Sementara itu, Umar Sabuku, Imam Masjid Nurul Falah, Kampung Bumi Surmai, Kaimana, mengatakan bahwa Islam pertama kali dibawa oleh Imam Dzikir di Borombouw pada 1405.
"Penyebaran agama Islam masuk melalui interaksi perdagangan dengan pedagang dari luar Papua, seperti dari Sumatera, Sulawesi, dan Maluku. Imam Dzikir kemudian menetap di Pulau Adi dan mengajarkan Islam yang kemudian diterima oleh keluarga kerajaan," ujarnya.
Usianya pun jauh lebih lama lagi menurut catatan harian Kompas di artikel yang sama pada 2003. Pada abad ke-12, di wilayah Kecamatan Kokas terdapat lima kerajaan, yakni Wertuar, Sekar, Petuanan Arguni, Petuanan Pattipi, dan Kerajaan Petuanan Rumbati yang kebanyakan penduduknya beragama Islam, selain beberapa warga beragama Protestan dan Katolik.
Menurut perkiraan,kerajaan-kerajaan tersebut muncul bertepatan dengan Islam masuk di Fakfak yang diduga dibawa oleh para pedagang Persia dan Arab. Duga-menduga mengenai sejarah Islam di tanah Papua sendiri tidak bisa dimungkiri terjadi karena adanya budaya unik di wilayah ini yang berlaku sejak lama, seperti dikatakan Kepala Dinas Pariwisata dan Budaya Fakfak Mustaghfirin kepada harian Kompas pada artikel pada 2003 tersebut.
"Memang sulit kita menggali suatu obyek sejarah di sini. Di masyarakat setempat di sini ada kepercayaan yang diwariskan secara turun-temurun.
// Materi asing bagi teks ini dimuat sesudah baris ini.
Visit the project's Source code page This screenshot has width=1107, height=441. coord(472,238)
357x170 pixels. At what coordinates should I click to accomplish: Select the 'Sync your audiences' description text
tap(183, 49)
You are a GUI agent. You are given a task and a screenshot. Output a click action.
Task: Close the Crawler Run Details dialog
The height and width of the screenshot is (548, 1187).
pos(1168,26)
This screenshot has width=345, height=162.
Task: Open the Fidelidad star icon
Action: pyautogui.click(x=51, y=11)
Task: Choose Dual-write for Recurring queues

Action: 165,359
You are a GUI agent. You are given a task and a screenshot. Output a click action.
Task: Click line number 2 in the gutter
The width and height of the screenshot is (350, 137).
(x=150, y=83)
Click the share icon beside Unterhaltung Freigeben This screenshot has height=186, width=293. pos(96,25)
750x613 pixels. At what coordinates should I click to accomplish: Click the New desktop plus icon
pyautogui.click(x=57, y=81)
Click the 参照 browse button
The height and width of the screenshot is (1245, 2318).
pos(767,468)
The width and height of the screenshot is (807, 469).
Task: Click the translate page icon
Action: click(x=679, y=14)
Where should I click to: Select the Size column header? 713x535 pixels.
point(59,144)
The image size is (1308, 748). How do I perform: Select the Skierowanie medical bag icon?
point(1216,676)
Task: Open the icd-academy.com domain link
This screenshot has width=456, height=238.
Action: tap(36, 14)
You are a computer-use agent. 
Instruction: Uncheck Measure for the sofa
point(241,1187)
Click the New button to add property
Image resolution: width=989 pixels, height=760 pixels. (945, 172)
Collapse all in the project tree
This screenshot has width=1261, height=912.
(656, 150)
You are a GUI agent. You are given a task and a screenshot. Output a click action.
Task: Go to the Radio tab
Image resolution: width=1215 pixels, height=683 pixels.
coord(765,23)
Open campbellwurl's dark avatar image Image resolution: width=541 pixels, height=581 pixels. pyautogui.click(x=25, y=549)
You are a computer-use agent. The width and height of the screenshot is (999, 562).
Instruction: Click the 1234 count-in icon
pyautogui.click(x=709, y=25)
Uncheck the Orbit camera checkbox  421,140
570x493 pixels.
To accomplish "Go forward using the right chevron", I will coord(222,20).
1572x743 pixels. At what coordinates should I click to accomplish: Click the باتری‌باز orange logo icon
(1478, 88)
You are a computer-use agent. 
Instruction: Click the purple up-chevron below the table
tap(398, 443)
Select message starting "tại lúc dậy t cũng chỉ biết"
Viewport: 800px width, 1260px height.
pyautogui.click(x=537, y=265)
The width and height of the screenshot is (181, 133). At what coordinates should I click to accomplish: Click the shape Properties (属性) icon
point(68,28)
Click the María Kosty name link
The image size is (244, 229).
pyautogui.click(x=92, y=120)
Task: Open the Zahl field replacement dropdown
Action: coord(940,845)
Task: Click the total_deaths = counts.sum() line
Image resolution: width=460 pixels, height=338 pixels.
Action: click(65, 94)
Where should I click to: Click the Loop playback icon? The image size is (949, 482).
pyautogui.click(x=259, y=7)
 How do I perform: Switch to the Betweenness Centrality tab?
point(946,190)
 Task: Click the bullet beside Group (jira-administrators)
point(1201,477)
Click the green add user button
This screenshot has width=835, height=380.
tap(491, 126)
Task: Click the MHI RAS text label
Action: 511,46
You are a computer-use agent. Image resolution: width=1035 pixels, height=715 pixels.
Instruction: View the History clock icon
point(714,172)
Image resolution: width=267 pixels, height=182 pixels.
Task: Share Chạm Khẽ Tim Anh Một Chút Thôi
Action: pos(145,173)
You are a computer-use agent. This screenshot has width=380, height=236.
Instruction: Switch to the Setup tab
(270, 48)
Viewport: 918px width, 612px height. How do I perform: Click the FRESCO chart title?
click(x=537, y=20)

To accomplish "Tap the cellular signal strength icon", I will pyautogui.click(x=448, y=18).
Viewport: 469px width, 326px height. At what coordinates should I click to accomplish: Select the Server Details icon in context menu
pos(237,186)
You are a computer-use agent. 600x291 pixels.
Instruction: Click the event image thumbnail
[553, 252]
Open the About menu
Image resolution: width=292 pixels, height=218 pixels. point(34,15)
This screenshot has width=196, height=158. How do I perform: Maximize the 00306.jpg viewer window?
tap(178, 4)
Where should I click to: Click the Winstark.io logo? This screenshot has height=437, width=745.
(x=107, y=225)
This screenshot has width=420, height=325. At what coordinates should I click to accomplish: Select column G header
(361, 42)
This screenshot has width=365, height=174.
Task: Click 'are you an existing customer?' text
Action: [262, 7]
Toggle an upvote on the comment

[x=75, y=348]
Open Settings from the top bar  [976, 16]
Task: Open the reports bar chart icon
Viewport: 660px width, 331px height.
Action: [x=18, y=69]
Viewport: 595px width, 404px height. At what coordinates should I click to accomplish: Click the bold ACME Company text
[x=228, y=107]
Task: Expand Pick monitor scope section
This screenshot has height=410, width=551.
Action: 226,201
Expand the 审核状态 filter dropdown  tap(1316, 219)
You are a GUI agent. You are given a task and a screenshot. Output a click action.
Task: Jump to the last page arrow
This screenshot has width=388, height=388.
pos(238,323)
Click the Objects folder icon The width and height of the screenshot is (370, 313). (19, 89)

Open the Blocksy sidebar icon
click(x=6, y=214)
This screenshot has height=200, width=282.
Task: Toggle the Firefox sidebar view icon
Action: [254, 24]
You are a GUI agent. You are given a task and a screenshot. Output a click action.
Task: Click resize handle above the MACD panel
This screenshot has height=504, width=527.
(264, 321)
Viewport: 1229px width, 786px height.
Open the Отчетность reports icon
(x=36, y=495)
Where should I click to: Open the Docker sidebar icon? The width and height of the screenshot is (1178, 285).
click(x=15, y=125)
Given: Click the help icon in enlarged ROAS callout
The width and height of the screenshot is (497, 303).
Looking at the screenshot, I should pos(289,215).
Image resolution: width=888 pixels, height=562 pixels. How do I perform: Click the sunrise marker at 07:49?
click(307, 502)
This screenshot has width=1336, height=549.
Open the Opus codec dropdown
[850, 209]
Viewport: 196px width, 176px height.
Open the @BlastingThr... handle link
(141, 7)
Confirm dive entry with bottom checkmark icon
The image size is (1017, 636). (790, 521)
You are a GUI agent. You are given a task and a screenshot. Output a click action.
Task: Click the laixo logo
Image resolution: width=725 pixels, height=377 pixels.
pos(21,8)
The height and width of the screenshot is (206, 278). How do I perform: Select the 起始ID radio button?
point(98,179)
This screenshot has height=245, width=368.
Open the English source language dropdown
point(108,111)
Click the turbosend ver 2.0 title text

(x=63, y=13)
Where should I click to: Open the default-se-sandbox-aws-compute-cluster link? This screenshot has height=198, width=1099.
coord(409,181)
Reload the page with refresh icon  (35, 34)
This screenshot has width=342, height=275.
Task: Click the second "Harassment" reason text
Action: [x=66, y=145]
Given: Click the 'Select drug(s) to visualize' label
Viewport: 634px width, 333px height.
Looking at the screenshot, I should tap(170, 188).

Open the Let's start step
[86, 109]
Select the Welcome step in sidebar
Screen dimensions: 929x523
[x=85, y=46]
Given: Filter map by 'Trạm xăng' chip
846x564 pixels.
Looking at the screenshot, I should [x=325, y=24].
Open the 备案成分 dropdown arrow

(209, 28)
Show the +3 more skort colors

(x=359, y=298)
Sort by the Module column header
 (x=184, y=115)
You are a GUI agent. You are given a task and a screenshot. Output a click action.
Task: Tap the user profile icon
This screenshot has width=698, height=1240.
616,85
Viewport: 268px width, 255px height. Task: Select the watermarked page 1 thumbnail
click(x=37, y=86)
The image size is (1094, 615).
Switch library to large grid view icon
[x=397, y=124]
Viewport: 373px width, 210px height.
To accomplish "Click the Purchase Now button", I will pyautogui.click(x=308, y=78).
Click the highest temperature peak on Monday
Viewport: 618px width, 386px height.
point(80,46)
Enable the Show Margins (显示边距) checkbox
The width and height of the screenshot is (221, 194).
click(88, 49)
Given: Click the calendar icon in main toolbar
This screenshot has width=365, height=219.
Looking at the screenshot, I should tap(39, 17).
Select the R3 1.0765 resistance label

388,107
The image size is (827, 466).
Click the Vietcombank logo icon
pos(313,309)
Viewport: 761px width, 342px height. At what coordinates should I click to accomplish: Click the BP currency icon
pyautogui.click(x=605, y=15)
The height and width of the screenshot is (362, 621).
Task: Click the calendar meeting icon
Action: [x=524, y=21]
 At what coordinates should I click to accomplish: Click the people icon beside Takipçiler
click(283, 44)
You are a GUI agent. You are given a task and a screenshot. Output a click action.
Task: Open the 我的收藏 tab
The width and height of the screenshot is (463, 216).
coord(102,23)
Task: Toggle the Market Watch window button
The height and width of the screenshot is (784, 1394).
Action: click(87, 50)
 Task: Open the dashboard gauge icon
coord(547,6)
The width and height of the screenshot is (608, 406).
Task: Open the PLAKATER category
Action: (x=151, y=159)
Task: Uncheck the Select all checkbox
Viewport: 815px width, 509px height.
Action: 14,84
Kalau mereka sampai menceritakan suatu peristiwa penting termasuk menyangkut sejarah (misalnya) masuknya Islam ke Fakfak atau ke Kokas, itu sama dengan memperpendek umur," ujar Mustaghfirin.
Walau Kantor Dinas Pariwisata dan Budaya telah dibentuk sejak 1982, seperti dicatatkan harian Kompas, tak satu pun data di kantor itu yang menjelaskan tentang Kokas, bahkan termasuk data pertempuran Perang Dunia II di Kokas antara Jepang melawan Sekutu.